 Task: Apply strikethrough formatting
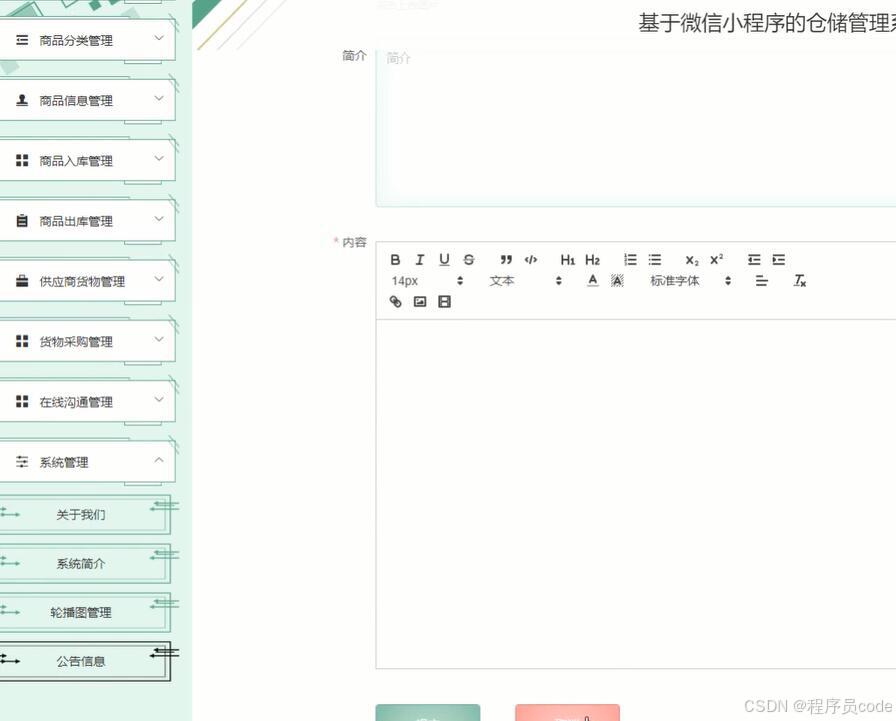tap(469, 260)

==

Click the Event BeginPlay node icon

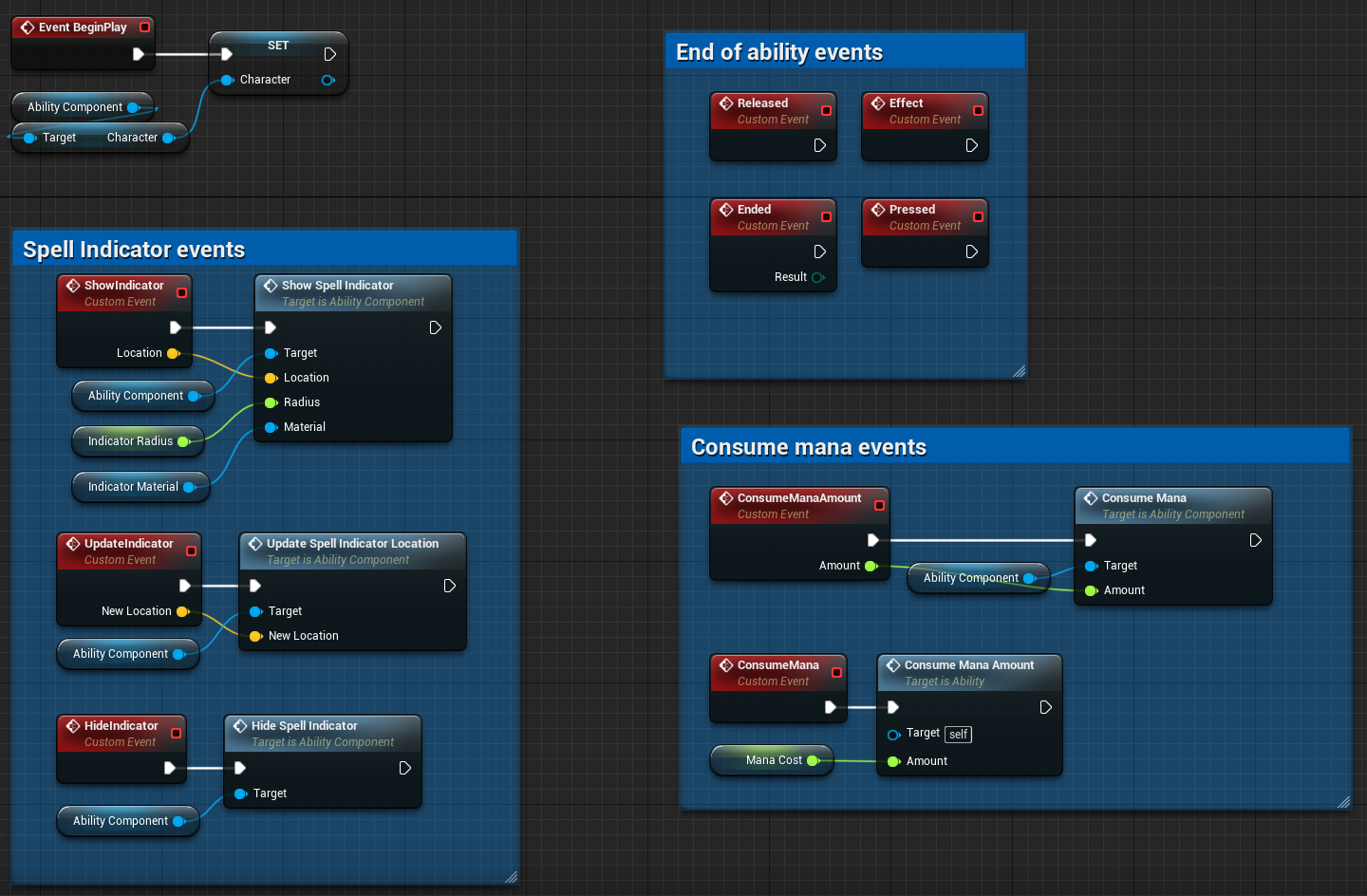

...

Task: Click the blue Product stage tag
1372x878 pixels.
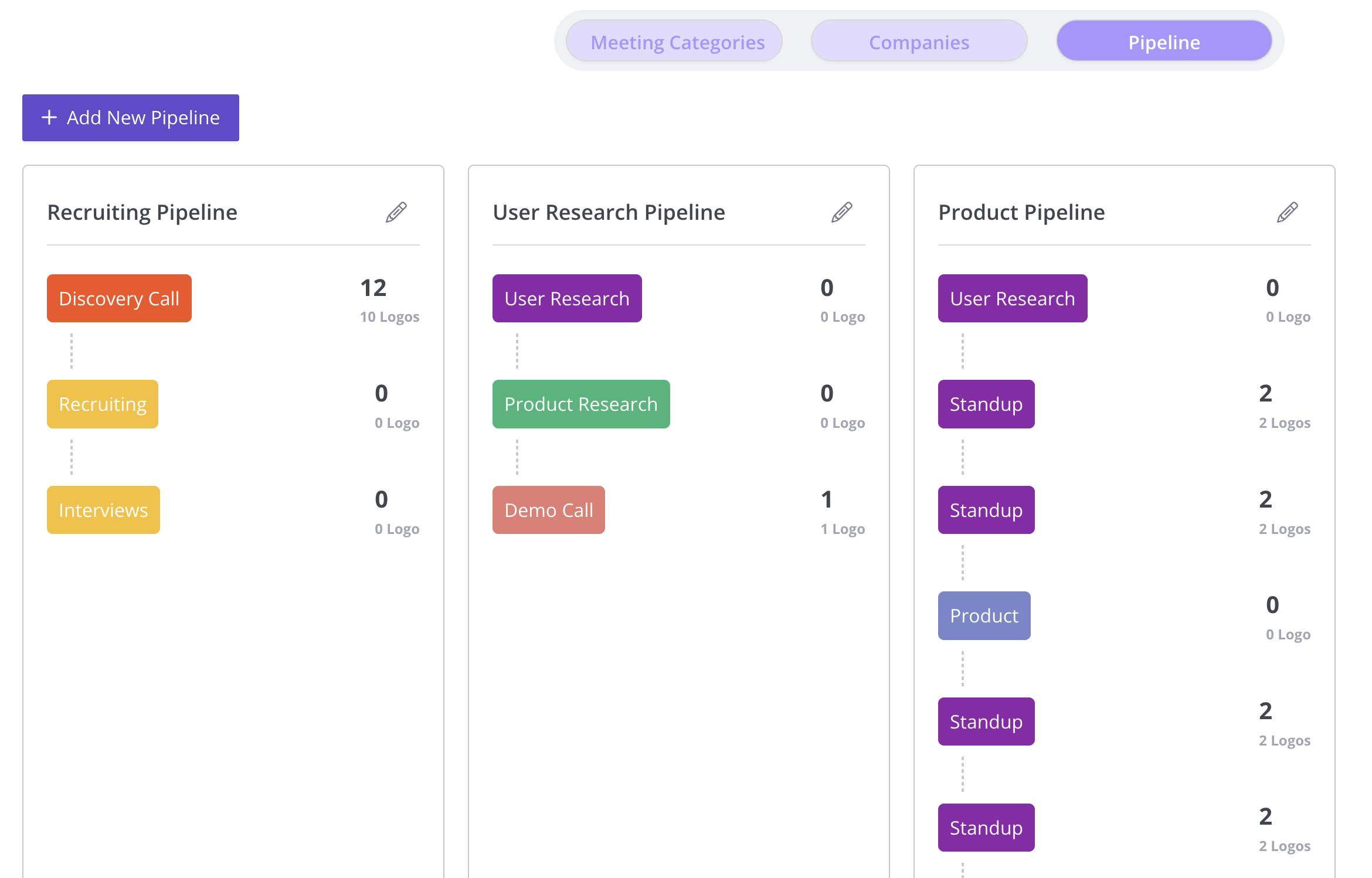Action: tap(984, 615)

*Problem to work on*
Using the material above, find each line that holds "Click" and copy that line.

*Exercise output*
Click the Event BeginPlay node icon
Task: Click the blue Product stage tag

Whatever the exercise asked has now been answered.